GA: Sure. I don't even know very well what gender it belongs to a certain crab, for example, since although it has a lot of street novels and some kinky stuff and a bit of dirty realism, it also has a lot of fantasy, because the main character (Crab) reprints mythology on the reality of Bilbao in the nineties of his own imagination, and thus he sees the school as a medieval castle, or his presence in the parks protecting his own as if he were in ancient Rome and were an official of Caesar. I like them some historical novelsas I, Claudio, and in that direction.

I also like the costumbrista gothic fantasy, Shirley Jackson roll. I also like, as seen before by Le Carré, the spy genre, (I recommend The top). Somewhat less war novel, but one must read at least once The naked and the dead, from Mailer.

I really liked it at one time stories of pirates or the seaAnd I also read a lot. Western (I recommend Oakley Hall and McCarthy). For example, in my last novel, The sky that you have promised us, I tried to bring the Western genre to the Spain of the eighties, and in another previous novel, Leonardo, there was in the middle of a couple's infidelity today a pirate story. Anyway, I like to play with different genres when writing too. It's something we do for fun, those of us who don't make any money at this soap opera. 

  • AL: What are you reading now? And writing?

GA: too many things at once, because I open many books, I read in a crazy, messy, chaotic way. Now I have in reading the great wave, by Albert Pijuan, Pennsylvania, by Juan Aparicio Belmonte, You brought the wind with you, by Natalia Garcia Freire, the rest is air, by Juan Gómez Bárcena and In the cell there was a firefly, by Julia Viejo.
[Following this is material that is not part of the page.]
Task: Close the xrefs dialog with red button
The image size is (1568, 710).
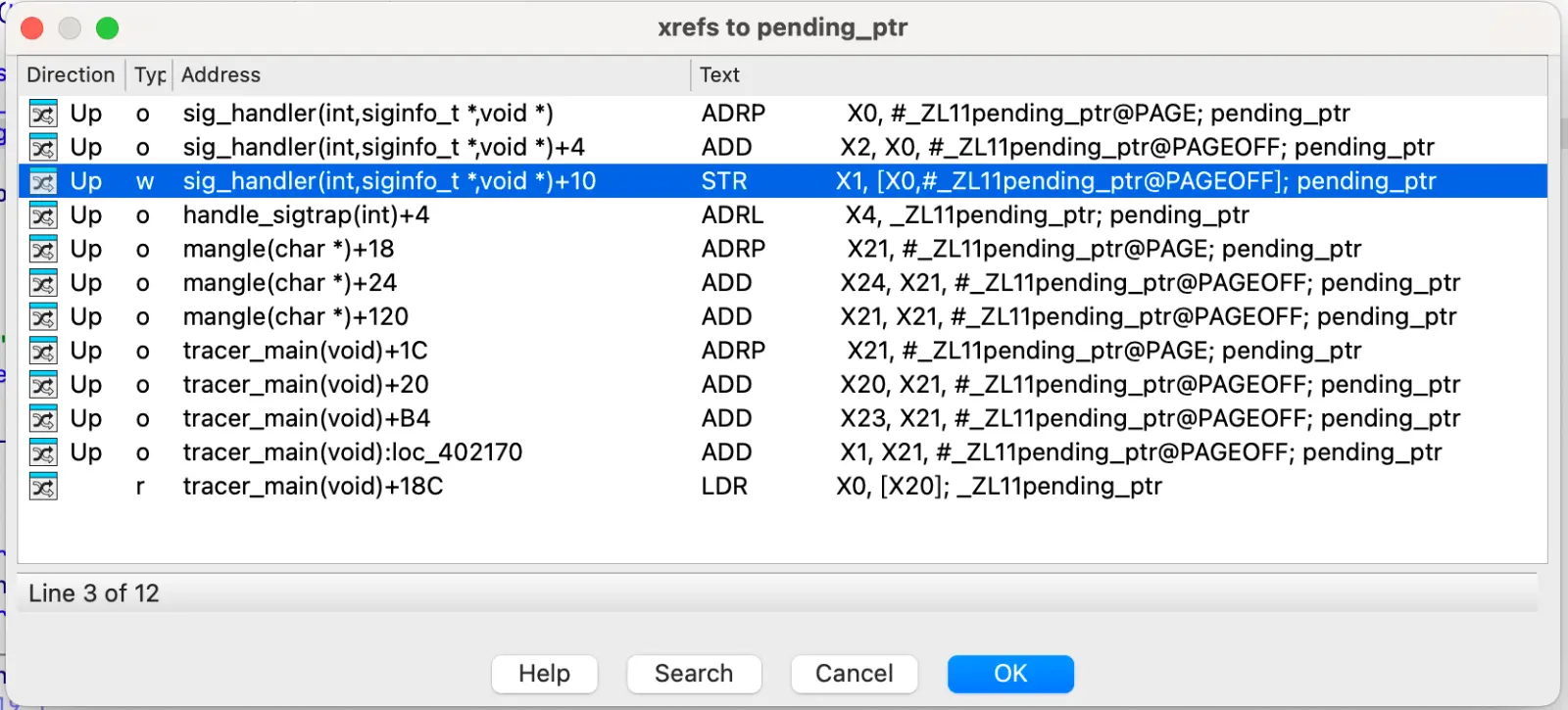Action: (x=32, y=28)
It is understood that with all that I am reading, plus the promo of a certain crab, right now i'm not writing anything. I'm in the process of letting ideas settle, but I'm toying with going back to the modern western, this time working with the figure of the Redneck but in Castilla y León (they exist), or a story of mileurista spies, friends, love and crazy jealousy of partner. Will have to see.  

  • AL: How do you think the publishing scene is and what decided you to try to publish?

GA: Well, when you write you want to be read. So everyone who writes wants to publish, it's not so much that they decide or not for it. Come on, you want to publish no matter what the publishing landscape is like. In addition, it is said that it has always been in crisis, but the publishing scene does not have to be a thing of the authors, I think, or at least not in excess. Every little owl to his olive tree. From the publishing panorama that the publishers worry, the writers to write. 

  • AL: Is the moment of crisis that we are experiencing being difficult for you or will you be able to keep something positive for future stories?

GA: At the moment of crisis, the publishing scene happens a bit, right? Since 2008 that we have been going from one to another, it seems that the crisis has always been there, come on. I often say that the writer is a bit of a witness to the world. He has not come to fix it, rather to look at it and narrate it as he can., so in problems there is always bait for writing. But there is also a certain contradiction: for writing, conflict and lack are usually a good thing, but when they are over and one writes from a distance, one already has a way of putting food on the table and warming up one's pinreles.